So i've been trying to control ws2812/ws2812B led strips with my Tiva launchpad, the tm4c1294xl. First i will explain what i've been doing. Later when i have a clean code for you all to read i will post it. I use only the WS2812B led strip.


 


 


I wanted to make a big RGB matrix so i wanted alot of outputs with the least processor usage, taking advantage of the ARM peripherals.


First i tried using the SSI module, it worked but it could be better, plus it used alot of RAM. Here it is working:



 


Then i saw alot of controlers using DMA transfers, some change PWM duty values and others just changed the state of GPIO. I went for the second aproach of sending data to the GPIO.

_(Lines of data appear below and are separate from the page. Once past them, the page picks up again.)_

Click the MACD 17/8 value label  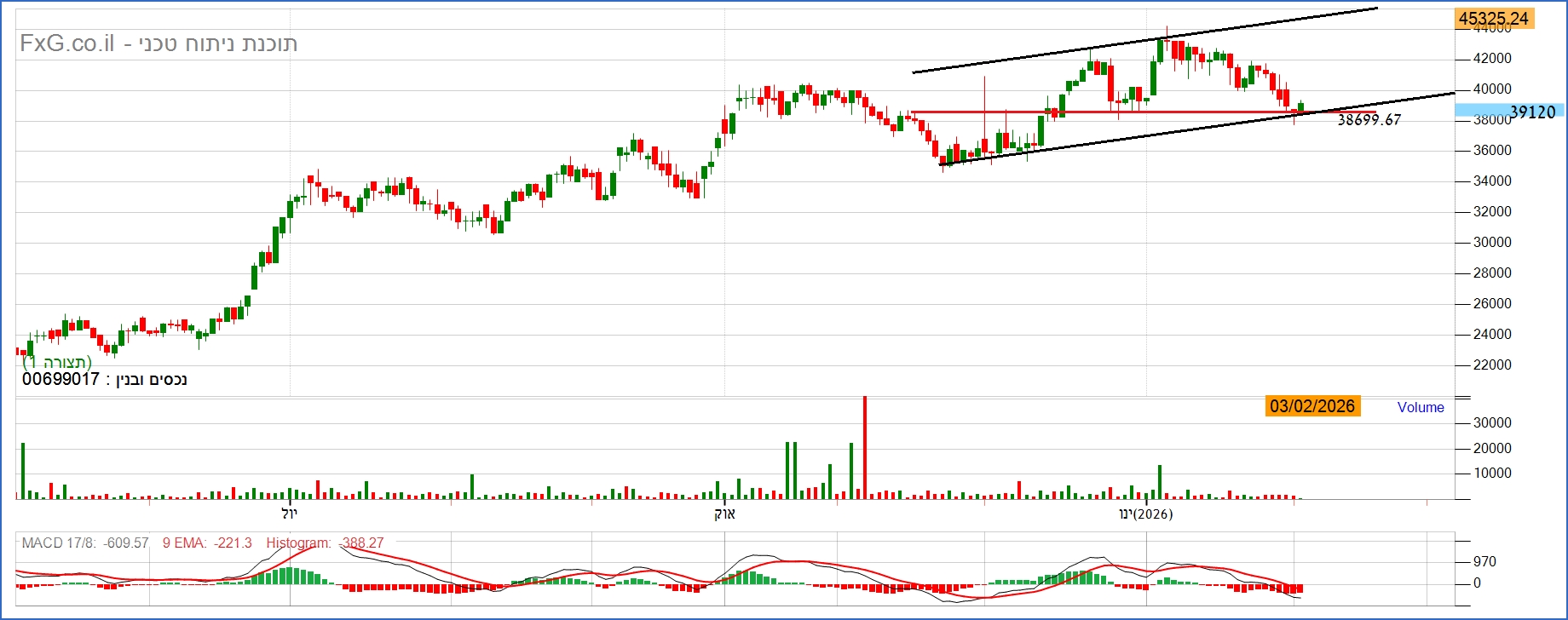click(85, 542)
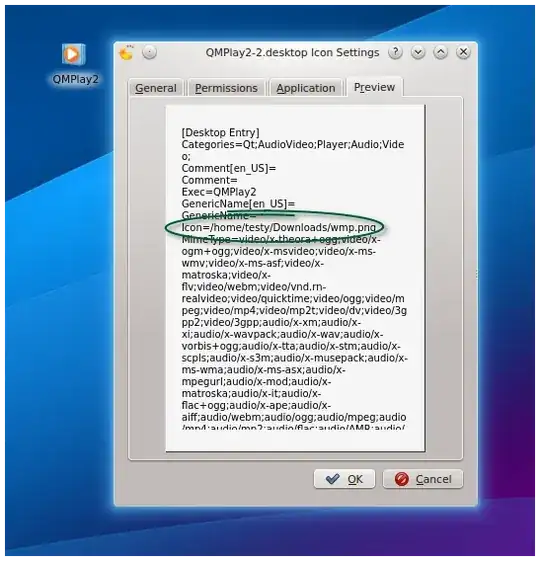Screen dimensions: 540x561
Task: Toggle the round on-all-desktops pin button
Action: click(149, 53)
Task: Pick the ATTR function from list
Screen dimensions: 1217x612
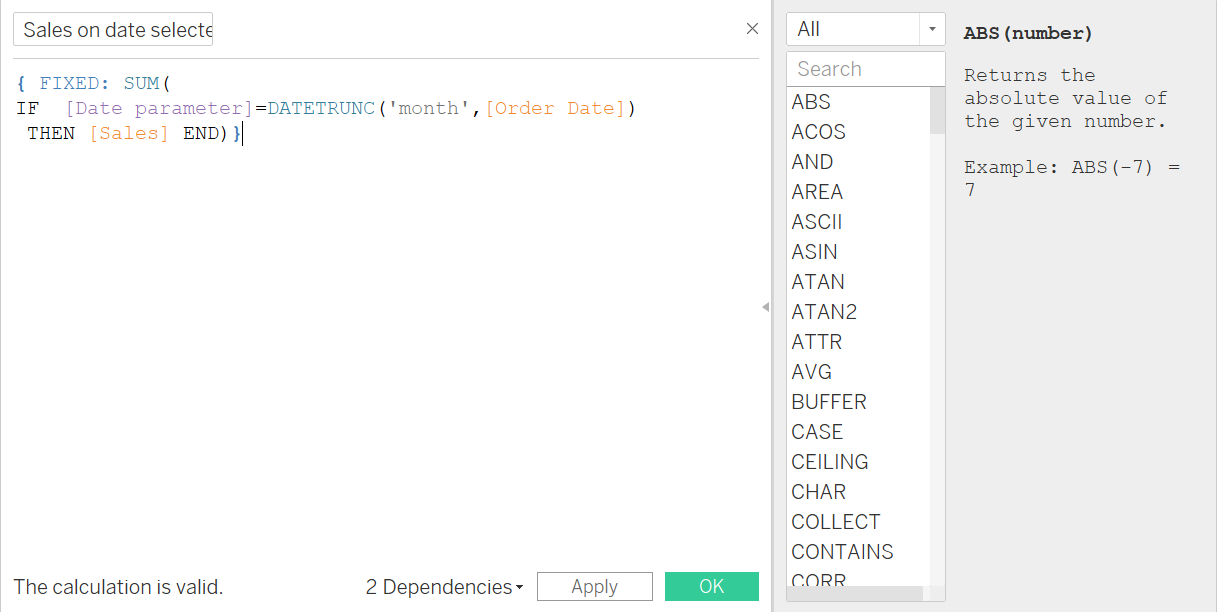Action: point(816,342)
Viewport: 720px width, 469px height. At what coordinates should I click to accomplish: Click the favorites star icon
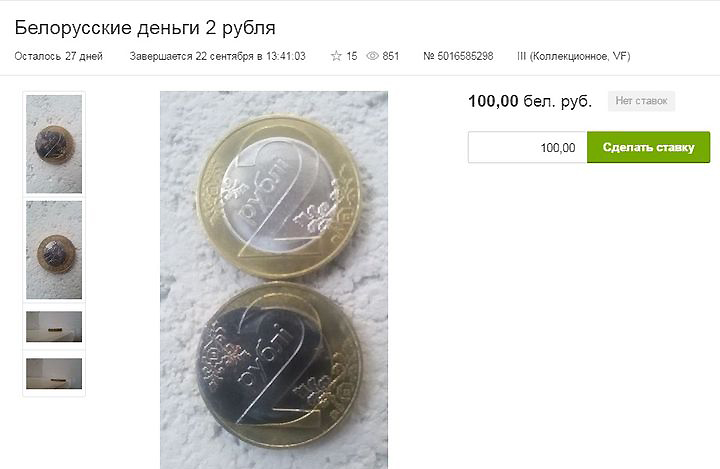[x=336, y=56]
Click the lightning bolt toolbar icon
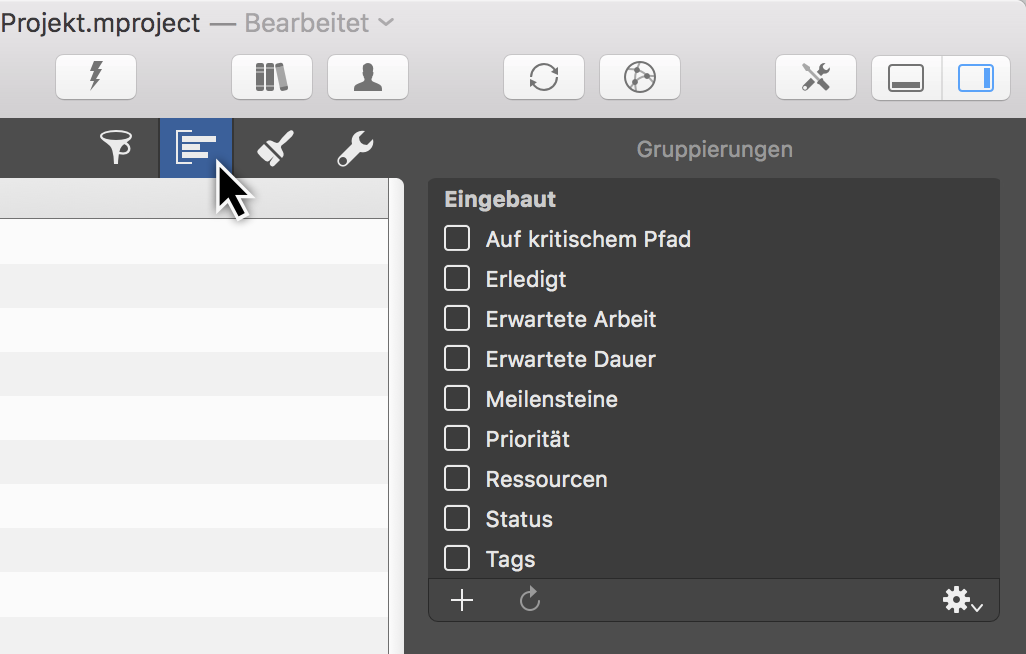 [96, 77]
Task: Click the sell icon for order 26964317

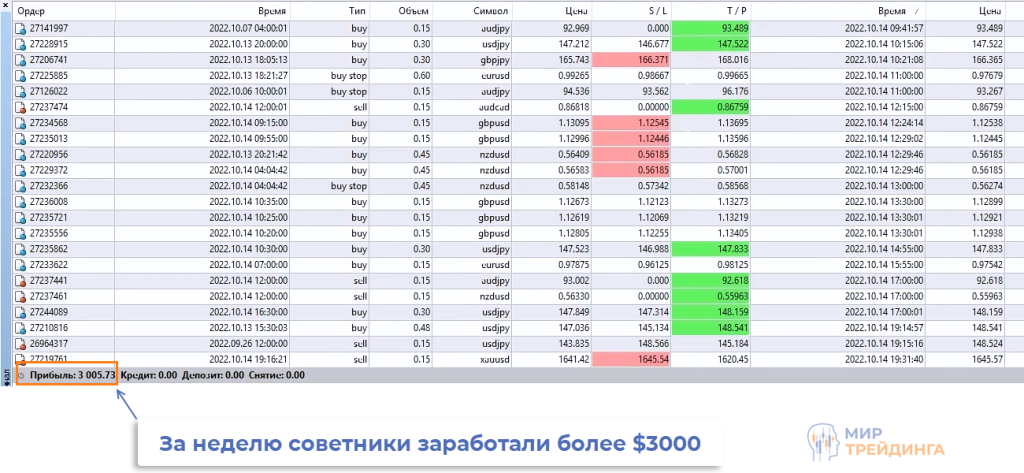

It's the same method as the teensy uses. The idea is to send 3 values per bit. A 0xFF, data values, 0x00. This should explain better:


https://www.pjrc.com/teensy/td_libs_OctoWS2811.html


 


Well this uses 2 timers interrupt and a GPIO interrupt. Well the guys at TI E2E teached me that the TIVA PWM module has inverting capabilities with 2 comparators. So what do i do? Well i just use 1 PWM output and 1 GPIO interrupt. The PWM inverts the PWM state (HIGH or LOW) at 0.4uS, 0.8uS and 1,25uS (end of PWM period). The GPIO triggers the DMA for both edges so it always sends the 3 values needed at the right timing.


 


With this i can control 8 outputs for the WS2812B. But wait! The tm4c1294 has 15 GPIOs! Unfortunaly just 4 of them have the 8 pins available in the breakout. So i use the same PWM signal and 3 more GPIO pins for interrupt. With this i control 32 outputs using only 4 GPIO interrupts and 1 PWM module output. So if you use 512 LEDs per output like he teensy 3.1 then you have control over 16384 WS2812B. 


 


 


Well, now problems:


This method uses 1 byte values, since it sends the 8 bits for the GPIO pins right? But i need 3 values per each brightness bit (0xFF, 0xXX, 0x00) so i require 24*3 bytes to control 1 WS2812B per 8 output (so total of 8 WS2812B are being controled). This method uses alot of RAM.


Second problem, the Tiva DMA can only transfer 1024 itens per transfer set. So that means it can only control 14 WS2812B before the processor needs to set the transfer again. Since this takes alot of time (relative to the timing of the ws2812b), i am going to implement DMA ping-pong mode to solve this.(alredy solved)


 


 


TODO:


Do the code to receive new data and update, possibly from UART or USB.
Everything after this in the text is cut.